Or in Ben’s case with the evil corporation, if he does not stop them, then all the animals he’s come to have known from the planet he’s studying will all be wiped out and turned into burgers.

Conclusion and Check list

As you can see there are a few posts to consider when creating your protagonist. But it’s best to get them figured out now before you jump into too much writing. This is because it can be pretty difficult returning to a novel in the editing stage once the book is planned and semi-written. Having these Protagonist Elements figured out first will help with your overall story creation, and assist in showcasing a well thought out character.

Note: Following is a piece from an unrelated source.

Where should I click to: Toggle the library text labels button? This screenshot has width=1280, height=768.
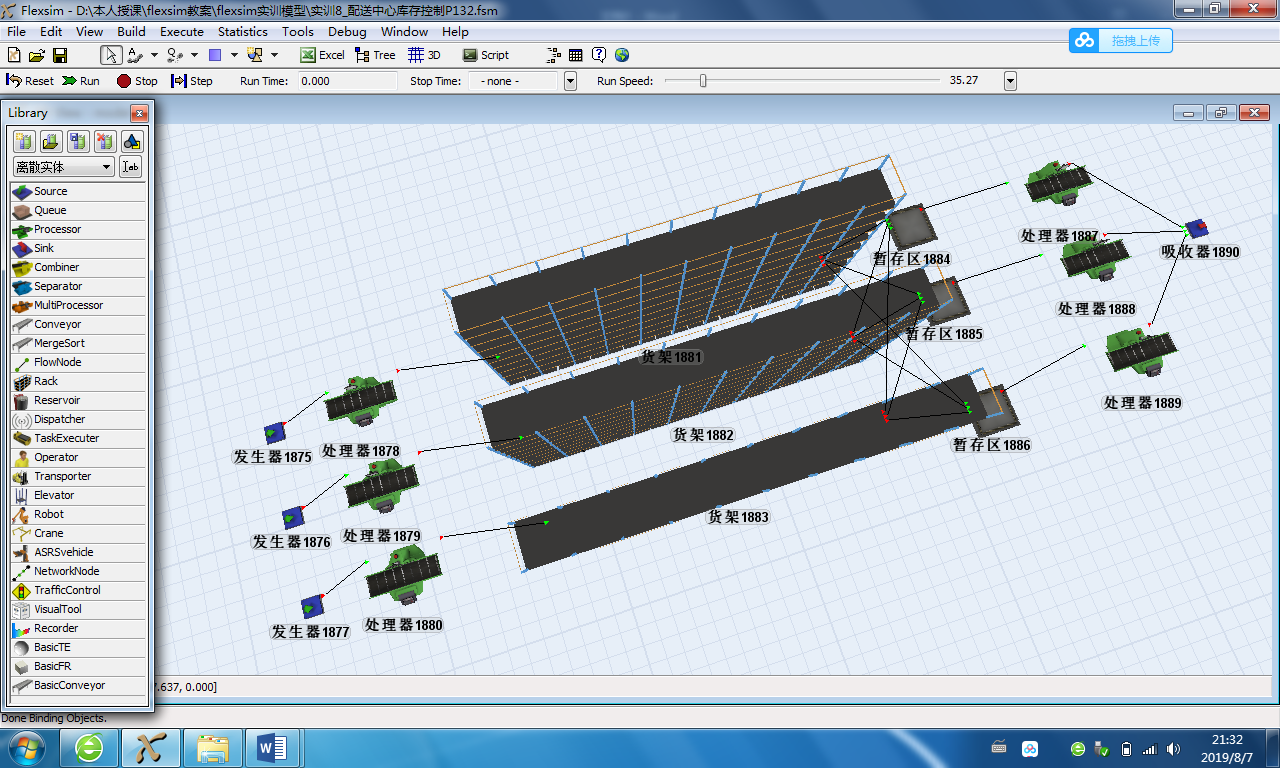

These elements can also be considered when planning other characters. In fact it’s recommended. It’s all very well having a strong Protagonist, but if your cast is lacking any real depth, the novel may be at risk. It’s best to take some time with this exercise and put it against each character you come up with.

To summarise:

  1. Give your Protagonist a physical tangible Goal
  2. Give your Protagonist an emotional motivation for the Goal
  3. Give your Protagonist a Damaging Belief based off a traumatic past
  4. Give your Protagonist a dramatic past and belief origin
  5. Give your Protagonist a flaw that stops them from reaching their goal
  6. Give your Protagonist stakes that will be dire if the goal is not met

That concludes Part 2 of my Novel Writing 101. You can read Part 1 here: Novel Writing 101 – 1. The Idea Creation. I’ll try and get something like this done each week to give you guys a better understanding of how I write my own novels.

If you have any questions or want to discuss the ideas above, either drop me a message, or leave a comment below so we can chat about it! Other than that, what things do you do to get your creative juices flowing? What do you think makes a Great Protagonist?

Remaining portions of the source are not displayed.